Haar hart zonk terwijl ze naar de regelmatige ademhaling van Jacque bleef kijken, maar verder geen tekenen van leven kon vinden. Jen wilde rennen. Ze wilde haar menselijke huid afwerpen en haar wolf vrij laten rennen, huilend om de pijn die ze voelde voor het verlies van alles. Jen miste haar ouders en glimlachte in zichzelf, denkend dat het een gevoel was waarvan ze nooit had gedacht dat ze het ooit zou voelen. Maar toen ze op het punt stond iets te verliezen waarvan ze nooit had gedacht dat ze het zou verliezen, gaf ze toe dat ze hen niet wilde verliezen, hoe gespannen hun relatie ook altijd was geweest.
Ze bleef zitten en staarde de nacht in, een eenzame wachter die haar vrienden bewaakte.

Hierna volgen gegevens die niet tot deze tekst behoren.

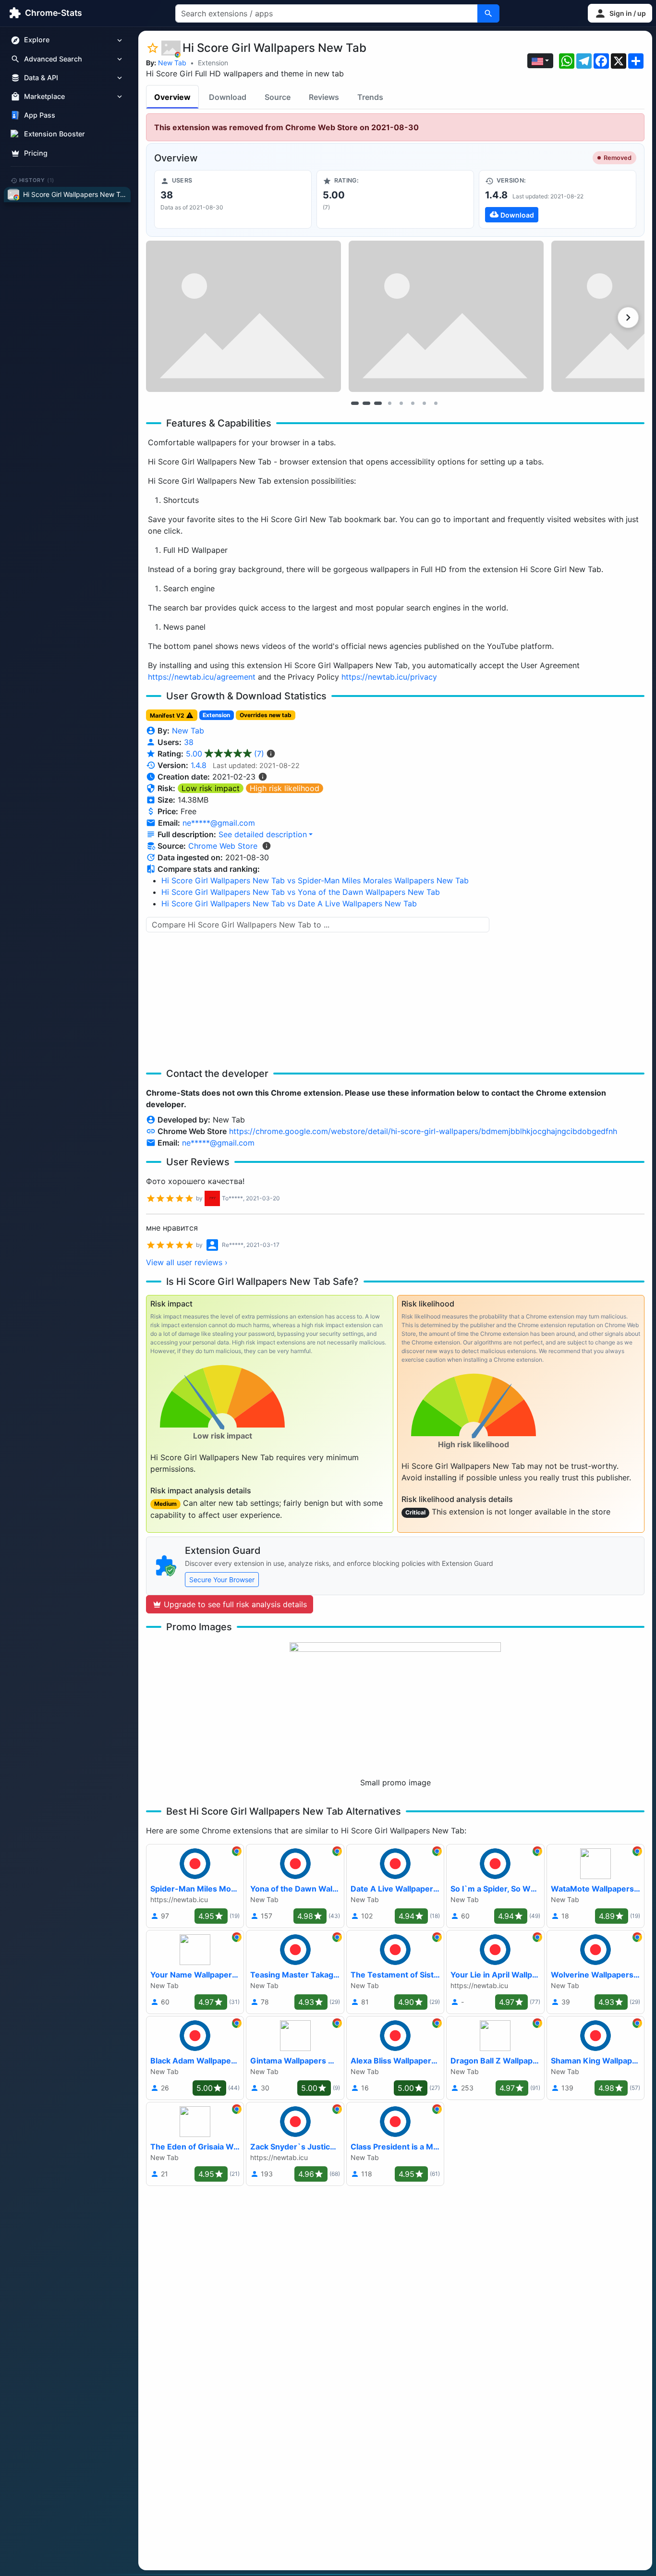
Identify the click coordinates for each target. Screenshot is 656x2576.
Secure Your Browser (222, 1579)
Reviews (324, 97)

Een deel van haar verlangde ernaar om te gaan slapen in de hoop weer van haar partner te horen, maar een ander deel vreesde de wanhoop in zijn meestal kalme, zekere stem te horen. Hij had haar net zo hard nodig als zij hem nodig had en hier zat ze, niet in staat om iets voor hem te doen. Jen gromde van frustratie en geleidelijk drong alle lelijkheid van haar realiteit tot haar door en nestelde zich in haar hart. Ze boog haar hoofd en sloot haar ogen, zich overgevend aan het monster van de nederlaag, al was het maar voor een tijdje, ze zou zichzelf laten zwak zijn, zichzelf laten instorten terwijl er niemand was om het te zien.